Collected data entries:
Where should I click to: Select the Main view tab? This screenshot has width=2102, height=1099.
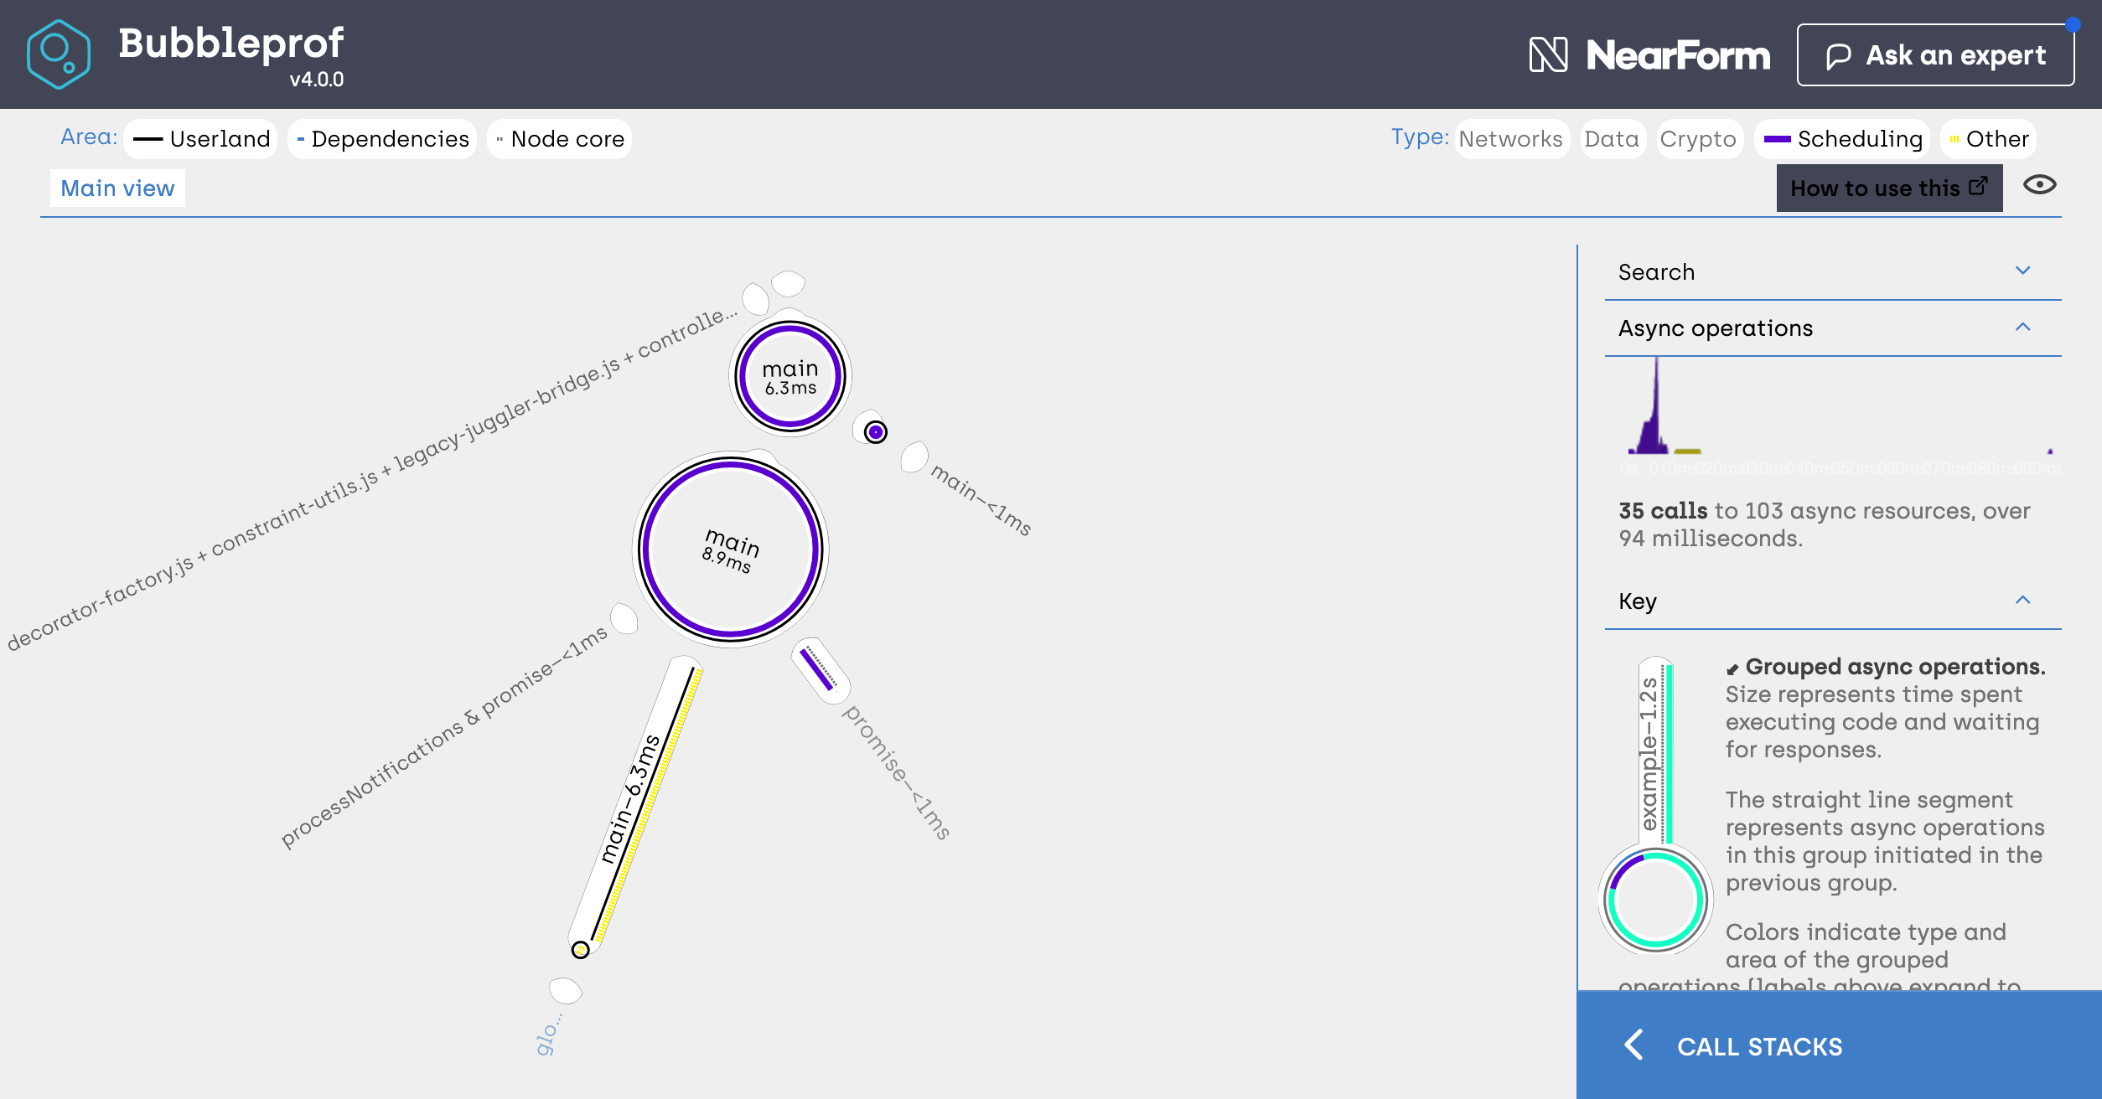coord(117,188)
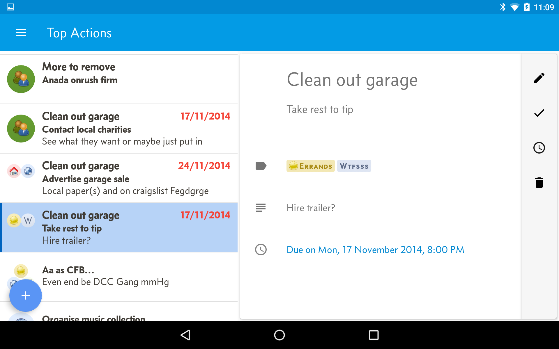The width and height of the screenshot is (559, 349).
Task: Select the Wtfsss tag chip
Action: click(x=354, y=166)
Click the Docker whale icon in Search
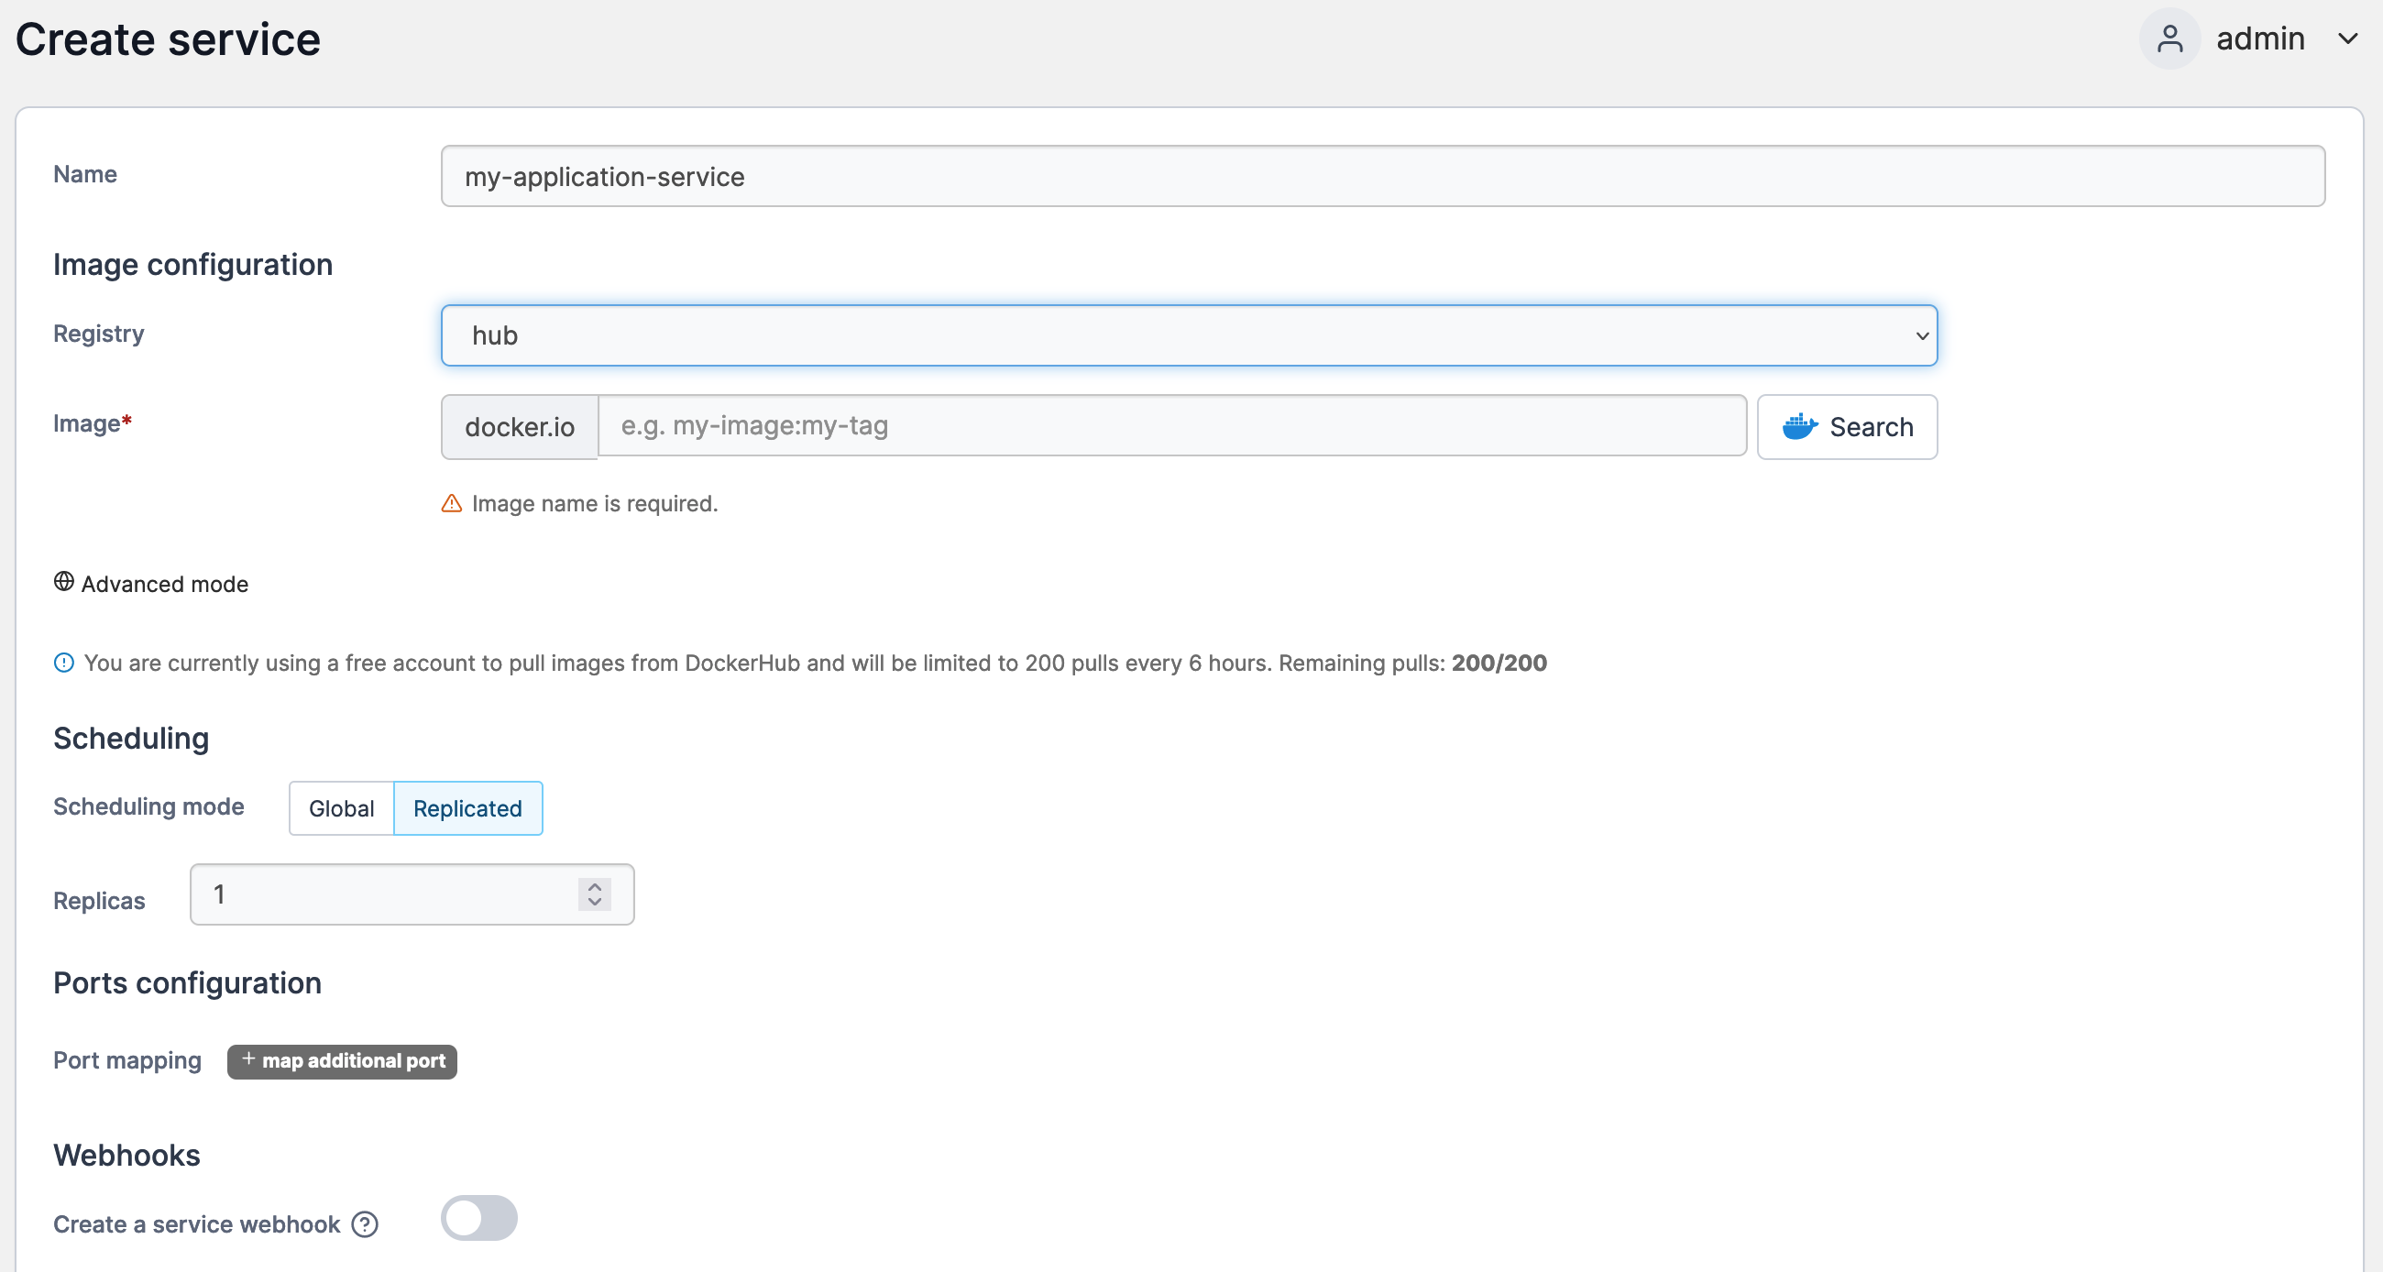 (1799, 426)
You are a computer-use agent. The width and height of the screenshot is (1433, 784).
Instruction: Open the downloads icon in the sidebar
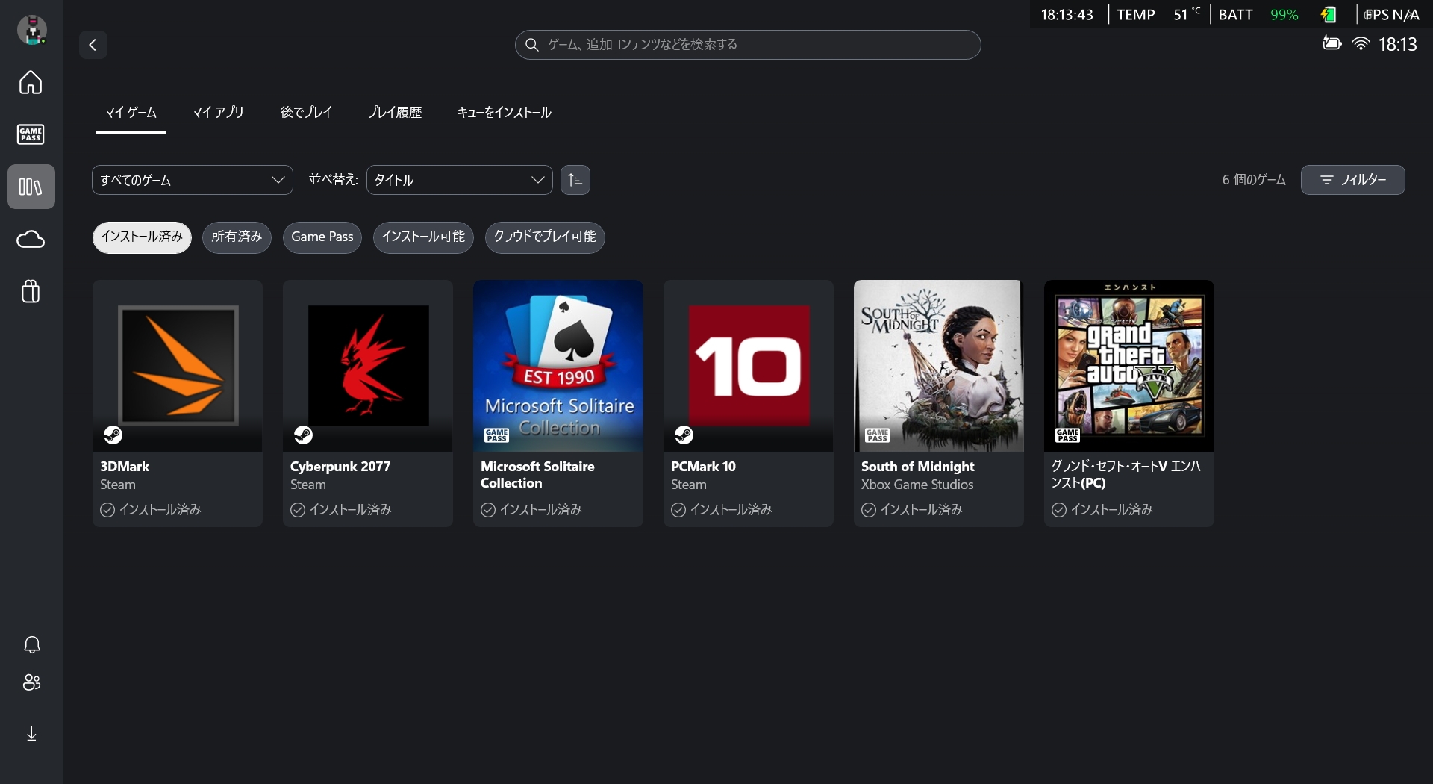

Task directions: Leave out the images and transcribe all the records exactly.

Expected answer:
Where should I click to: Select the Main view tab? This screenshot has width=2102, height=1099.
coord(117,188)
The width and height of the screenshot is (559, 349).
Task: Select the Wtfsss tag chip
Action: click(x=354, y=166)
Click the Docker whale icon in Search
 (1799, 426)
You are a computer-use agent. The width and height of the screenshot is (1433, 784).
Instruction: Open the downloads icon in the sidebar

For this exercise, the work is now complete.